If (1,-3) , (-2, 3) and (-2, 2) are three vertices of a parallelogram taken in that order , then the fourth vertex is `"_______"`

To find the fourth vertex of the parallelogram given the vertices A(1, -3), B(-2, 3), and C(-2, 2), we can use the property that the diagonals of a parallelogram bisect each other.

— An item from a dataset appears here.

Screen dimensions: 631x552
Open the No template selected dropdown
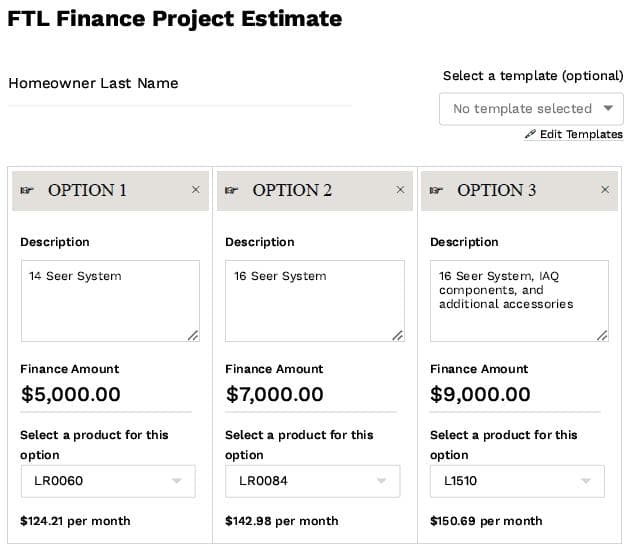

Let's denote the fourth vertex as D(a, b). ### Step-by-step Solution: 1. **Identify the Coordinates of the Given Vertices:** - A = (1, -3) - B = (-2, 3) - C = (-2, 2) 2. **Use the Midpoint Formula:** The midpoint of the diagonal AC should be equal to the midpoint of the diagonal BD. The midpoint formula for two points (x1, y1) and (x2, y2) is given by: \[ \text{Midpoint} = \left(\frac{x_1 + x_2}{2}, \frac{y_1 + y_2}{2}\right) \] 3. **Calculate the Midpoint of AC:** For points A(1, -3) and C(-2, 2): \[ \text{Midpoint of AC} = \left(\frac{1 + (-2)}{2}, \frac{-3 + 2}{2}\right) = \left(\frac{-1}{2}, \frac{-1}{2}\right) \] 4. **Calculate the Midpoint of BD:** For points B(-2, 3) and D(a, b): \[ \text{Midpoint of BD} = \left(\frac{-2 + a}{2}, \frac{3 + b}{2}\right) \] 5. **Set the Midpoints Equal:** Since the midpoints of AC and BD are equal: \[ \left(\frac{-2 + a}{2}, \frac{3 + b}{2}\right) = \left(\frac{-1}{2}, \frac{-1}{2}\right) \] 6. **Set Up the Equations:** From the x-coordinates: \[ \frac{-2 + a}{2} = \frac{-1}{2} \] From the y-coordinates: \[ \frac{3 + b}{2} = \frac{-1}{2} \] 7. **Solve for a:** Multiply both sides of the first equation by 2: \[ -2 + a = -1 \implies a = -1 + 2 \implies a = 1 \] 8. **Solve for b:** Multiply both sides of the second equation by 2: \[ 3 + b = -1 \implies b = -1 - 3 \implies b = -4 \] 9. **Conclusion:** The coordinates of the fourth vertex D are (1, -4). ### Final Answer: The fourth vertex is **(1, -4)**.